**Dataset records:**

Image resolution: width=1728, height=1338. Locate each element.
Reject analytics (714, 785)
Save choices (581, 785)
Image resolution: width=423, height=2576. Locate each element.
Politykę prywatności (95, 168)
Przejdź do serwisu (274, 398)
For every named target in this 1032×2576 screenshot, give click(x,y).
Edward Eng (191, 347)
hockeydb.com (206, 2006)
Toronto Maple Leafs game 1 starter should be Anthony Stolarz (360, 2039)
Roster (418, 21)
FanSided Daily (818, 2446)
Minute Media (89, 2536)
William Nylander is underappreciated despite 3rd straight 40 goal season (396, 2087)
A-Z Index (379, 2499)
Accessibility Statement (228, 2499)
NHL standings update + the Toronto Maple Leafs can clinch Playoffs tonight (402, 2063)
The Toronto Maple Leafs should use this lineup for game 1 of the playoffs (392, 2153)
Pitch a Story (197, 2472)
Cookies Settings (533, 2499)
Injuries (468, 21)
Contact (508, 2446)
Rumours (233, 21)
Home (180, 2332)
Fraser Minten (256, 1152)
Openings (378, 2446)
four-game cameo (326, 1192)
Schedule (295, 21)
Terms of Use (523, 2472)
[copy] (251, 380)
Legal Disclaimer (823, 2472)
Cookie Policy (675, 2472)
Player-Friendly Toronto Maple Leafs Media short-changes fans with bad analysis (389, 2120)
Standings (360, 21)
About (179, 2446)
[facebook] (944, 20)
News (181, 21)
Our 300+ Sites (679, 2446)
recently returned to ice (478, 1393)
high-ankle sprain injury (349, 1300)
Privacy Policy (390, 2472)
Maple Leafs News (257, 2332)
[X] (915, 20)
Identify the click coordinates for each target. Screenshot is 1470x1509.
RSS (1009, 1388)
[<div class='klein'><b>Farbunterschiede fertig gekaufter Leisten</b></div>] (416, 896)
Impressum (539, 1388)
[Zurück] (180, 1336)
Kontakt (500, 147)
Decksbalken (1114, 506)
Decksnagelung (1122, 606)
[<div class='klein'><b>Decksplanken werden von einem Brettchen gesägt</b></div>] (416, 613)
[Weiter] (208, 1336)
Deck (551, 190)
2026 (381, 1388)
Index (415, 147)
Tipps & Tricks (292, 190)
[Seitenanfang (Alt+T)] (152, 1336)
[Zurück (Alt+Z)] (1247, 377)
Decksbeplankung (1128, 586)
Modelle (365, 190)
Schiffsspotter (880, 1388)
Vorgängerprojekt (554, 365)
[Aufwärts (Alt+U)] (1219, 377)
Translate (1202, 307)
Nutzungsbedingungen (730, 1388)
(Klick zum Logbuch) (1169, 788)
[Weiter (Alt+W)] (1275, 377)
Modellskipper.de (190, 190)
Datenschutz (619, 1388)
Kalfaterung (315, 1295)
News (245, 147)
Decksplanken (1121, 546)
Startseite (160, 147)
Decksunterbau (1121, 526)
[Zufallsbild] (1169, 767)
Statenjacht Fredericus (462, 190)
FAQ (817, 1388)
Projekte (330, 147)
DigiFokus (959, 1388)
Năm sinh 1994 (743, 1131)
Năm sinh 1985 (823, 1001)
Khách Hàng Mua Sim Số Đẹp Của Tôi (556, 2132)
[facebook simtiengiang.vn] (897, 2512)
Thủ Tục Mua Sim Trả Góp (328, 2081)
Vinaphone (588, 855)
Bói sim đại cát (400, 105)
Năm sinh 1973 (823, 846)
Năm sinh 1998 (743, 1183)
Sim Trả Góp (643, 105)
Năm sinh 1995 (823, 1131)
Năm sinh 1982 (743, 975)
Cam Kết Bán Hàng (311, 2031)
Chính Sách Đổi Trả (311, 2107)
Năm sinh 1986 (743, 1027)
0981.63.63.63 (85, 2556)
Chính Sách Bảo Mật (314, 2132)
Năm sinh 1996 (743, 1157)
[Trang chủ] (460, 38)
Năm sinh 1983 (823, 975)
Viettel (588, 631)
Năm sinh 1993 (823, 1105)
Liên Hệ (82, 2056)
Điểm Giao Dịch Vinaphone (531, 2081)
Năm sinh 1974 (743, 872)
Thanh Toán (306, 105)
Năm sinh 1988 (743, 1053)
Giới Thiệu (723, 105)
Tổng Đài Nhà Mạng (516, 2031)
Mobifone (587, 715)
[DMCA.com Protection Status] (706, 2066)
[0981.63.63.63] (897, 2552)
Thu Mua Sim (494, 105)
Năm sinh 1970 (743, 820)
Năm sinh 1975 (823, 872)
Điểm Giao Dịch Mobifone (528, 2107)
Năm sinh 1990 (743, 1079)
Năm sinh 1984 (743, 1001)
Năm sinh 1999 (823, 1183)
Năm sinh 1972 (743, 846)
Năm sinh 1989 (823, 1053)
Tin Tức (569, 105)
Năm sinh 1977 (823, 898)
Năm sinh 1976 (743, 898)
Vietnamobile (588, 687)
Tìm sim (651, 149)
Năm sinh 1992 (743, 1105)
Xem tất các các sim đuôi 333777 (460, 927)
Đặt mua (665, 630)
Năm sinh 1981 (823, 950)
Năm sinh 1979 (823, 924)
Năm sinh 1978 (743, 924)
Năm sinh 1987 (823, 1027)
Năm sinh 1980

**TASK OBJECTIVE:** Lines from the top of the entries above to the line that contains "For every named" should be set down exactly, please, with both ends kept and nothing added.

**SOLUTION TO THIS EXERCISE:**
Image resolution: width=1728, height=1338. Locate each element.
Reject analytics (714, 785)
Save choices (581, 785)
Image resolution: width=423, height=2576. Locate each element.
Politykę prywatności (95, 168)
Przejdź do serwisu (274, 398)
For every named target in this 1032×2576 screenshot, give click(x,y).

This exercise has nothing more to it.